Objective: Rewrite the listing lines from the one containing "Find the location" through the one containing "the 'Savings' slider", inclusive, swapping "particular element" for "specific element" and keeping everything else the same. Omit the pictures from your answer.

Given information:
_ _ _ _ _

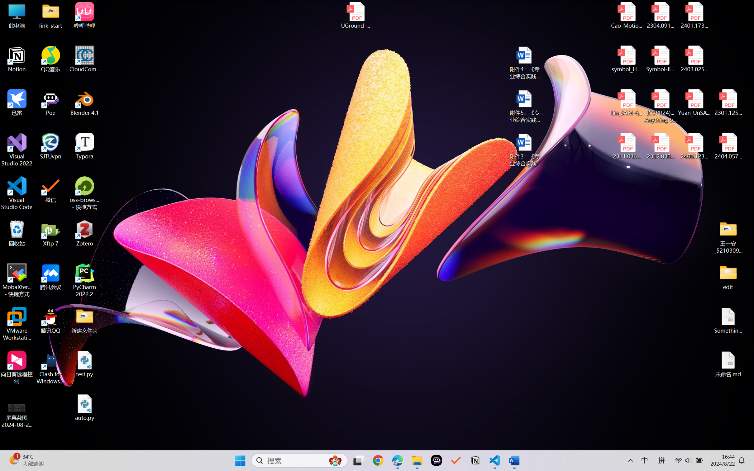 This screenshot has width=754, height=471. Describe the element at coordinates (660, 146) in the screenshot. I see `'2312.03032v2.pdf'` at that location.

_ _ _ _ _

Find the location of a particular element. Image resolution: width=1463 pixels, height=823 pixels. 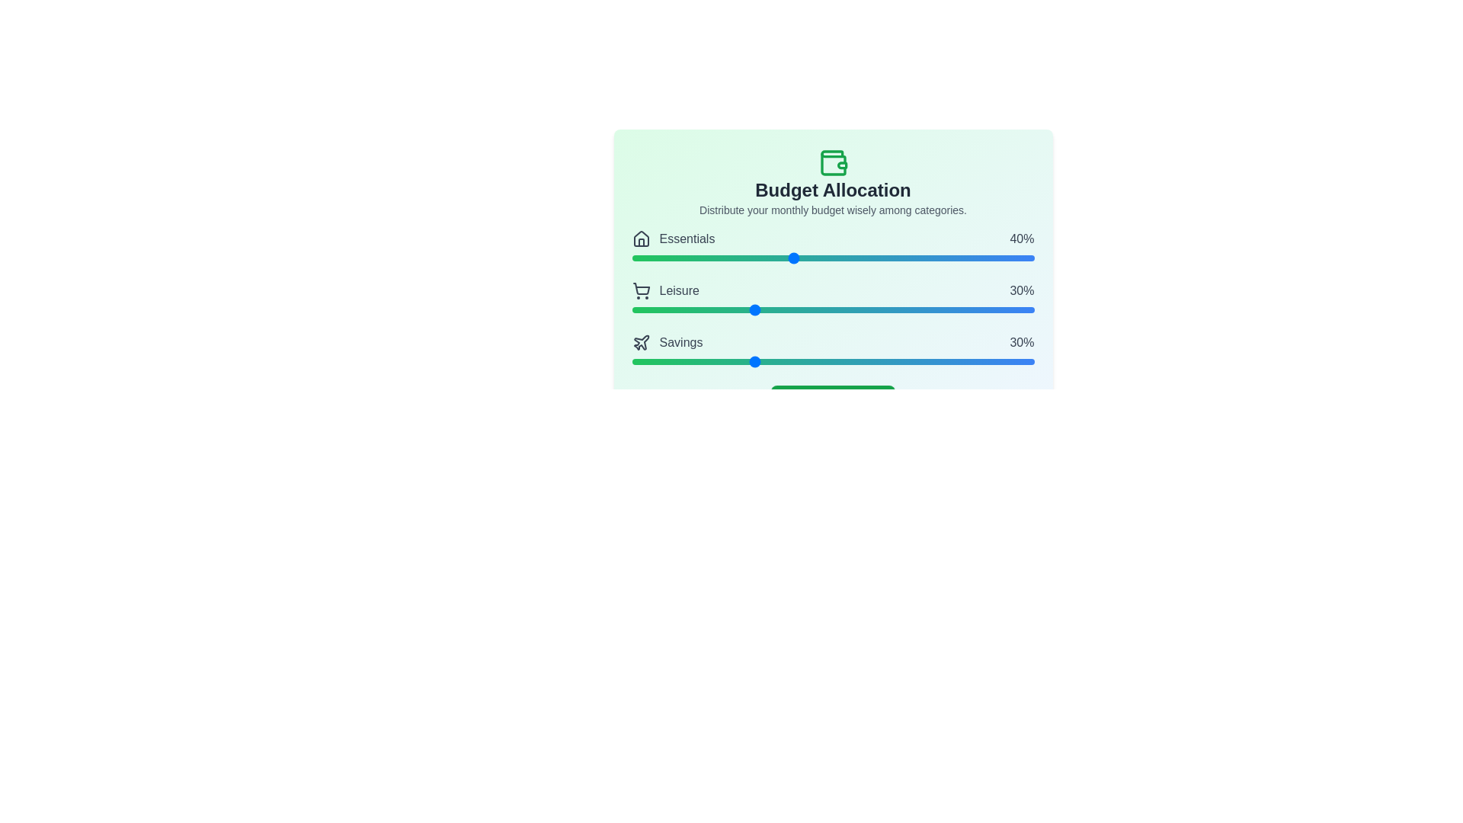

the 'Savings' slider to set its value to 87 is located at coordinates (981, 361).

_ _ _ _ _

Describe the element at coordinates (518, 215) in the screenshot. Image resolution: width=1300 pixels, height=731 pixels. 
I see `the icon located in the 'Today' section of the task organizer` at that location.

_ _ _ _ _

The completed task:
Find the location of a specific element. Image resolution: width=1463 pixels, height=823 pixels. 

the 'Savings' slider to set its value to 87 is located at coordinates (981, 361).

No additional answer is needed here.